The striking features of fundamental rights provision in the
Constitution is that they provide a just balance between the rights of the
subject on the one hand and that of the
government or state on the other (per Idigbe J.S.C, in the” All Nigeria Judges Conference
in 1982).
Thus to the great jurist, “human rights” is more of an
earthly concept. In Saude V Abdullahi
(1989) 4 NWLR (pt 116) 32 at 418 – 419, the court said:
“I regard them as not
just mere rights. They are fundamental. They belong to the citizen. These
rights have always existed even before orderliness prescribed rules for manner
they are to be sought”.
“Indeed, human rights
have to stand above the ordinary laws of the land. They are antecedent to the
political society itself. Human Rights are and must be a primary condition to a
civilized society. Thomas Paine one of the greatest thinkers of rights of man
vilified governments without constitutions for the reason that the Laws of such
governments would be irrational and tyrannical. He said of the British system
of government -
“one of the vitest that can be
set up”
He went on: - “Government
without a Constitution for the want of a constitution in England to restrain
and regulate the wild impulse of power, many of the laws are irrational and tyrannical
and the administration of them vague and problematical.
The concept of “remedies” is
clearly related to the concept of “right”, as well expressed in the Latin maxim
Ubi ius ubi remedium or “a remedy accrues
only where there is a right Remedy “is the means employed to enforce or redress
an injury.”
Constitutional Construction
Judicial
attitude to individual rights in the 1999 Constitution is dictated by the
principles which the courts do or should follow in the interpretation and
construction of the provisions of the Constitution. Sir Udo Udoma JSC, said in Nafiu Rabiu V The State (1981) 2 NCLR 293 at
326 that:
“the function of the
Constitution is to establish a framework and principle of government, broad and
general in the terms intended to
apply to the varying conditions which the development of our several
communities must involve. Ours being a plural dynamic society, and therefore,
more technical rules of interpretation of statutes are to some extent
inadmissible in a way so as to defeat the principle of government enshrined in
the Constitution……… this court should whenever possible and in response to the
demands of justice, team to the broader interpretation. It is my view that the
approach of this court to the construction of the Constitution should be and so
it has been one of liberalism, probably a variation on the theme of the general
maxim ut, res magis valeat quam pereat. I do not conceive it to be the duty of
this court so as to construe any of the provisions of the Constitution as to
defeat the obvious ends the Constitution was designed to serve where another
construction equally in accord and consistent with the words and sense of such
provision will serve to enforce and protect such ends”.
Nnamani, JSC followed suit in Bronik Motors Ltd V Wema Bank Ltd (1983) 6SC 158 that: “….a
constitutional instrument should not necessarily be construed in a manner and
according to rules which apply to Acts of Parliament. Although the manner of
interpretation of a Constitutional instrument should give effect to the
language used, recognition should also be given to the character and origins of
the instrument. These I believe should be the approach of the
courts in construing all the provisions of the Constitution which entrenched
individual rights.

*****

Task description —
Carry on the passage about fundamental rights and constitutional interpretation in Nigeria, starting right after its final sentence. The listing that comes next has nothing to do with this.

Supplied information —
*****

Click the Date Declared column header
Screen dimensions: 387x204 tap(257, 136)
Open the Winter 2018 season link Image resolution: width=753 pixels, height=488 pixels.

*****

Answer to this problem —
Rights
Entrenched in the 1999 Constitution
The rights entrenched in the 1999 Constitution, just
like those entrenched in the 1979
constitution, can be grouped under two broad headings, namely, those which
appertain to every person within our borders, and those claimable as of right by
citizen. All these rights come under chapter IV of the constitution sections
32, 33(1) 34, 35, and 36,37,38,39,40,41,42. All the rights stated in those
eleven sections are assured to all citizen of this country.
Section 33)1) says that every person within our borders has
the right to his life, while section 34 assures every such individual respect
for the dignity of his person etc.
Samples
of Judicial Approach
The examination of
this heading should begin by recalling the dictum of Eso JSC in Ariori & Ors V Elemor&ors (1983)
ANLR I at 19 where he said:
“Having regard to the
nascence of our Constitution, the comparative educational backwardness, the
socio-economic and cultural background of the people of this country and the
reliance that is being placed and necessarily have to be placed, as a result of
this background on the courts, and finally the general atmosphere in the
country, I think the supreme court has a duty to safeguard the fundamental
rights in this country, which from its age and problems that are bound to
associate with it, is still having an experiment democracy”.
The following cases serve as a clear testing of attitude of
the Supreme Court to the entrenched provision of the Rights to life:
In Aliu Bello V
Attoney-General of Oyo State, the Oyo State Ministry of Justice sanctioned
the execution of the appellant convicted of armed robbery but whose appeal was
pending in the court of appeal. Aniagoli UJSC gave vent to his deep annoyance
at such flagrant breach of the Constitutional Provision when he said (at pg
860).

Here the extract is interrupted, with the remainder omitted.